• [Records for the exercise]
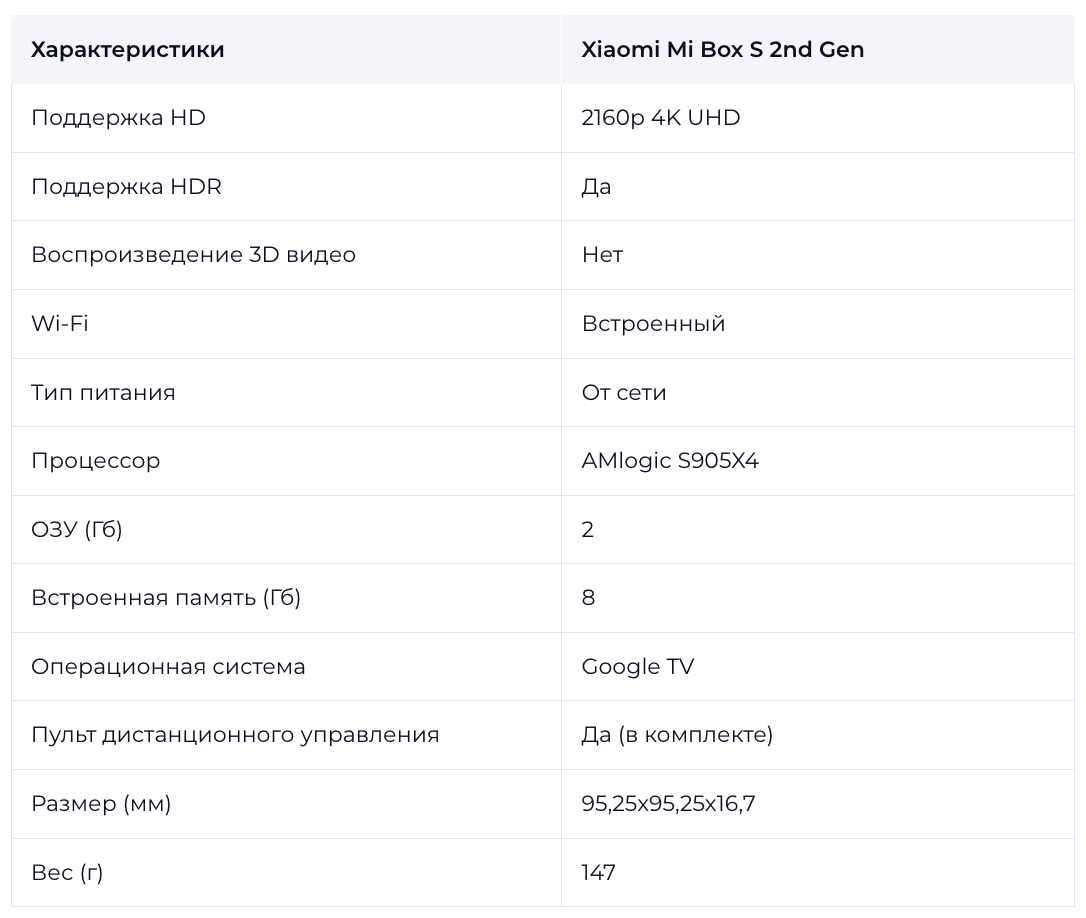The width and height of the screenshot is (1086, 918).
Task: Select the Операционная система label
Action: [x=168, y=667]
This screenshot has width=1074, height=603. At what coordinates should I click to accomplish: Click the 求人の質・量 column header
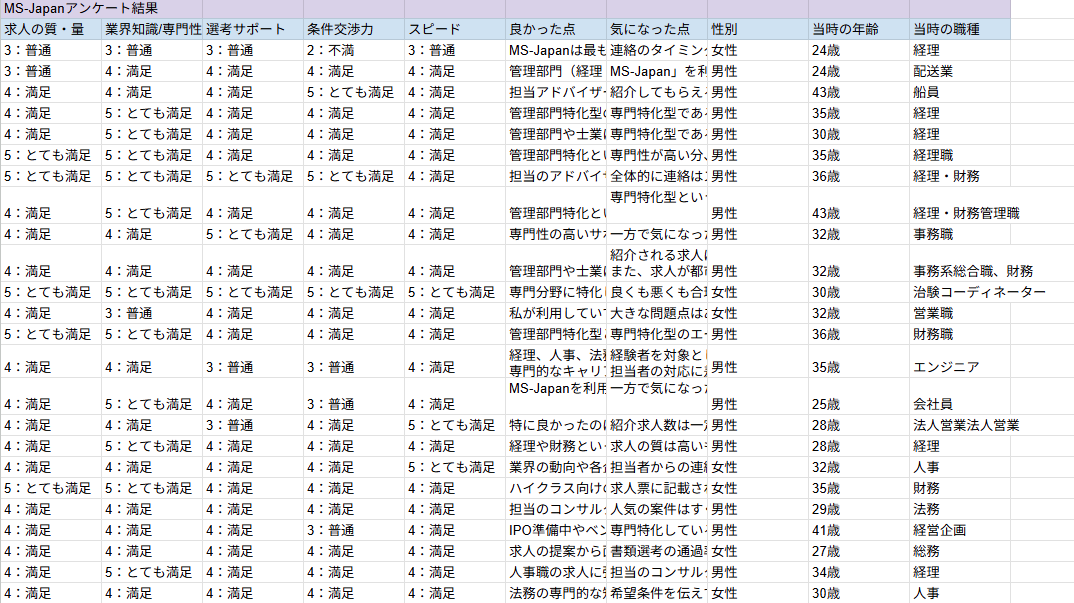(x=50, y=29)
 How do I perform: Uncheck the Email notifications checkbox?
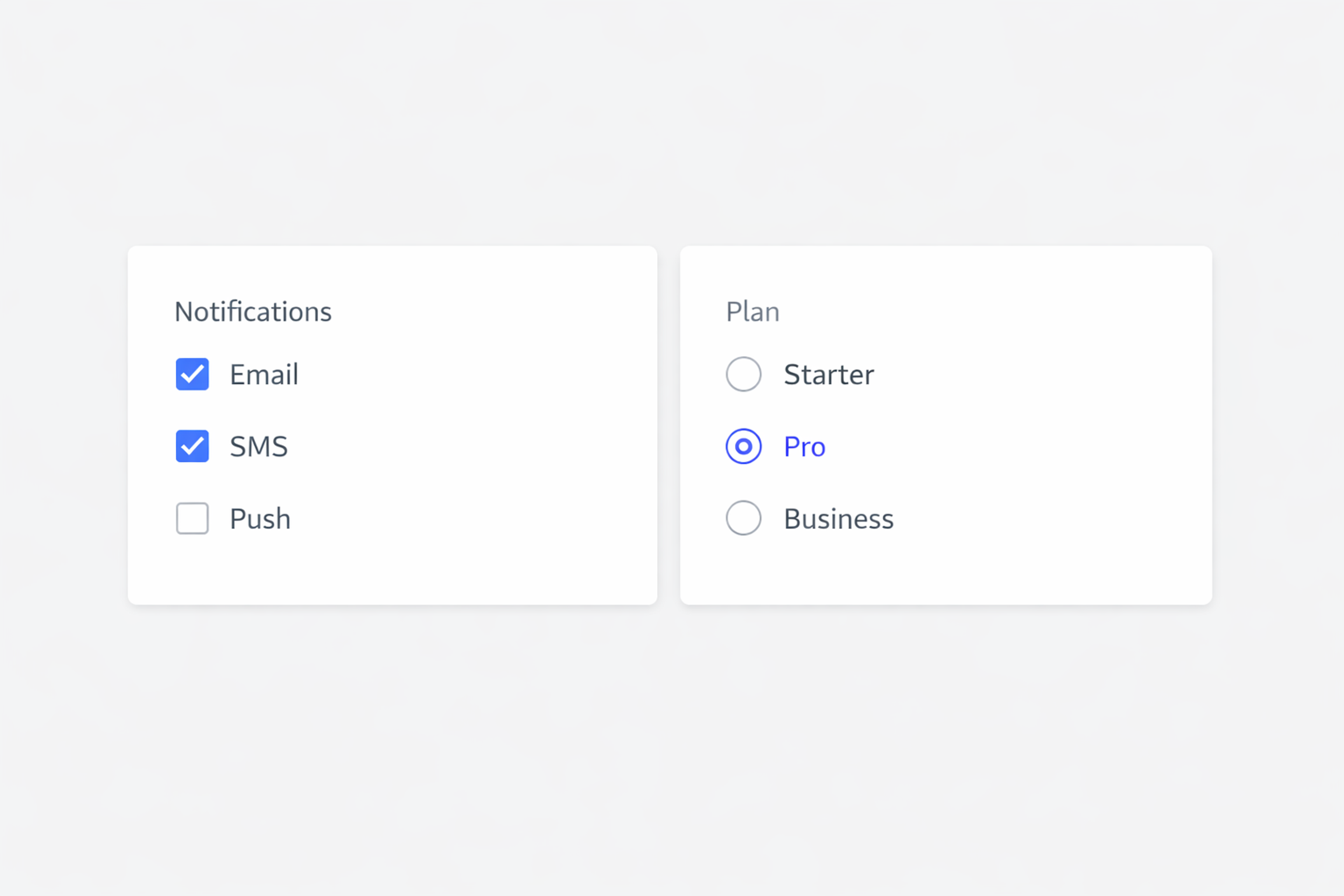(x=192, y=374)
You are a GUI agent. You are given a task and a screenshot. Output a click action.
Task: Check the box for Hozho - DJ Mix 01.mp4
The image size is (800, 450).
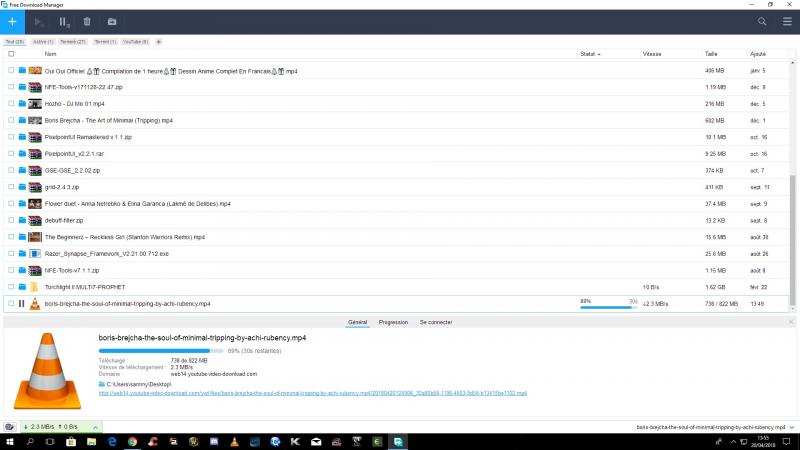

• [Task goal] In the stretch from the line containing "You are a GUI" through the end of the records, swap "screenshot" for "screen image" and give those lines again with nothing else changed. Leave the pictures out of your answer.

• [Output below]
You are a GUI agent. You are given a task and a screen image. Output a click action.
Task: Check the box for Hozho - DJ Mix 01.mp4
The image size is (800, 450).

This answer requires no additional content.